Not to keep talking about food but I have something odd that is happening and I wanted opinions.
So the longer I am single the more out of touch I am with others. At times I think I am coming off as hostile. Ok who am I kidding its not juts me that thinks this. This was brought to my attention this weekend when a guy that has been messaging me (see I don't even know if this means we are talking? I think probably not) He asked how my day was. Well this was my day....
I had an issue with someone complaining about this shirt. She was accusing me of not donating to the cause and profiting off the plight of others. First of all I am Lakota, those fighting are family. Second of all, the listing says I am donating what does she want a screen shot of the donation made? Third of all, Heather came up with the design and I just made it happen. To top it off she didn't even buy the shirt just wanting to complain. Fourth of all she was complaining on a fb group my sister belongs to and she had me blocked so I couldn't defend myself. Thankfully Heather and Hannah handled her. All of this drama came about because she told Heather (on their mutual group) that she was a botanist but Heather corrected her on asparagus. Yes this insanity was because she was trying to say she was a botanist but thought there was only one specie of asparagus. This embarrassed her and she went off. No clue why she chose me. I don't even care about asparagus. Although sugar snap peas is another story. I could eat them by the bucket load.

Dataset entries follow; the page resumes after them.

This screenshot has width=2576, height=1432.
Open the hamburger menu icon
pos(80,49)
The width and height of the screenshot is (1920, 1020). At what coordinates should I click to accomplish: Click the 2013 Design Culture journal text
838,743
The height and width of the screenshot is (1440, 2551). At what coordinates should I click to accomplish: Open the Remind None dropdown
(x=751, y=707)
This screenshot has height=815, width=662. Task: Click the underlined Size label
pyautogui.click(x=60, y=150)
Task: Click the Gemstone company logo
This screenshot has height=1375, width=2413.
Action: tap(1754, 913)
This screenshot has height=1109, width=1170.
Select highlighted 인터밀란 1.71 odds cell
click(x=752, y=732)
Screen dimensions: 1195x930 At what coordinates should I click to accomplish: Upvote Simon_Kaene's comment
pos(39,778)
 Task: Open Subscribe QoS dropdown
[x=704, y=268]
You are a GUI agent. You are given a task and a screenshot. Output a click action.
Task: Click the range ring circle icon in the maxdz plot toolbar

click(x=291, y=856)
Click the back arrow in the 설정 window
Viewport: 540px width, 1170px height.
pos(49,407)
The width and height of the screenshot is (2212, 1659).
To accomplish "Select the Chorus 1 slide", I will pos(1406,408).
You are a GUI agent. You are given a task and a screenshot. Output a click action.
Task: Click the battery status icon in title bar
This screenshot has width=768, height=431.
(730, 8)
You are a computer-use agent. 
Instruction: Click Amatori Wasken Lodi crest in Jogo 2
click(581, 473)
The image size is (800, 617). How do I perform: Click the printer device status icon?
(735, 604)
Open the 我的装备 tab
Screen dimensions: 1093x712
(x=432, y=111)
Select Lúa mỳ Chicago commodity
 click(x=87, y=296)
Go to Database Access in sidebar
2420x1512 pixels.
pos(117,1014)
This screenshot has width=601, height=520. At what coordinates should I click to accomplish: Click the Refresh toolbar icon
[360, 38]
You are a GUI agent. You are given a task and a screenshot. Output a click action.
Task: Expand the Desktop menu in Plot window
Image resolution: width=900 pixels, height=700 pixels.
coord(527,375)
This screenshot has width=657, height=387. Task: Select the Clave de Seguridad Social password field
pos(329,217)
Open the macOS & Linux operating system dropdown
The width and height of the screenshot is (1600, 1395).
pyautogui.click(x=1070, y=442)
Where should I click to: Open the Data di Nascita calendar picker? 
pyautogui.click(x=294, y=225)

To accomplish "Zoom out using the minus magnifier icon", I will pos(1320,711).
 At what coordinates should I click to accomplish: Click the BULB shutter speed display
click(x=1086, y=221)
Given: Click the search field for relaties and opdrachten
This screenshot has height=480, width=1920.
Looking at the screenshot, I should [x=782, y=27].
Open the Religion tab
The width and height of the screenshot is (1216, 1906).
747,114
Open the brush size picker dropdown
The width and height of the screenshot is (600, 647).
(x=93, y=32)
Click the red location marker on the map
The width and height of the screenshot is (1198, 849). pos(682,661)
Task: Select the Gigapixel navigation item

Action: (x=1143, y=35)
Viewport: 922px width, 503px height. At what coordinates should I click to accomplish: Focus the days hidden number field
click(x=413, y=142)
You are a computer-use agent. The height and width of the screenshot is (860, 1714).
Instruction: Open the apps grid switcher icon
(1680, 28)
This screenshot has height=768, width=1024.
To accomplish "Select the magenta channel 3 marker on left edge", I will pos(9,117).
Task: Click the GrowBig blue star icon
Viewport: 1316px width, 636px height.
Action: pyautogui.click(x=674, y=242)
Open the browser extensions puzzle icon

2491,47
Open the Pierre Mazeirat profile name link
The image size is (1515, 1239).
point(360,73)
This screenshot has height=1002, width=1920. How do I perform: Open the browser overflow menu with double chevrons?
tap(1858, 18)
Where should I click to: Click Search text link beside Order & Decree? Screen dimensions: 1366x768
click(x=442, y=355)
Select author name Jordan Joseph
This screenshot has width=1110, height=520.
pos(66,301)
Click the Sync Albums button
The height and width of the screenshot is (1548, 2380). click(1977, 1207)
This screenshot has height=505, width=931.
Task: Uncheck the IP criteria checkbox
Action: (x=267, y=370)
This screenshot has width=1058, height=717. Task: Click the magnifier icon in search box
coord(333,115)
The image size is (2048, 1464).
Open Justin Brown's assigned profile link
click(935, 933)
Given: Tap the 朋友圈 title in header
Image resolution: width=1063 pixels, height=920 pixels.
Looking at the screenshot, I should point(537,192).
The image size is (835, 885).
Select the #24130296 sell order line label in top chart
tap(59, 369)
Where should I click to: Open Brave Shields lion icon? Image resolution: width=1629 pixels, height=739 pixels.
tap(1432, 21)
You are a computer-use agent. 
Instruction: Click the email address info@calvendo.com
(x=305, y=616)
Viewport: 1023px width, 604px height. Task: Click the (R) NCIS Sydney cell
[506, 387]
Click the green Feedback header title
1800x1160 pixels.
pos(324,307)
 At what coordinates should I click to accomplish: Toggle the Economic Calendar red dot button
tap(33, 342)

Same day. I dropped Emmy off at her friends house. They just moved here about 2 years ago from Russia. We had a little language barrier. It was kinda comical. Super sweet people though and Emmy had fun and their daughter is precious.
Also same day, I came home to see two girls having a lovers quarrel in the ditch beside my house. One was sitting in the ditch (basically in my yard) and the other was standing over her yelling, spitting, and waving her arms. Then spitter stomped off and ditch girl got up crying and ran after her. I really wanted to shout as I got out of my car to just let her go that spitting is nasty.
So I told him all of that and he asked if I was ok. I was confused and asked why I wouldn't be ok. Its not like I got spit on. Also every evening I get asked what we had for dinner. I have no idea why this question makes me feel like I am standing in front of the class unprepared with no pants on. I mean how hard is it to say, we all ate cereal with a side of ice cream?
Now add to this He was talking about The Walking Dead, which I have never been able to get into. I tried considering the creator is from Kentucky. Anyway, this conversation happened.
So people who are not socially awkward and may possibly spend super bowl with people instead of cute furbabies like this......Am I being insane? Or as he said defensive and closed off.
Also isn't my super bowl date a cutie? Sadly his owners love him and I didn't get to steal him.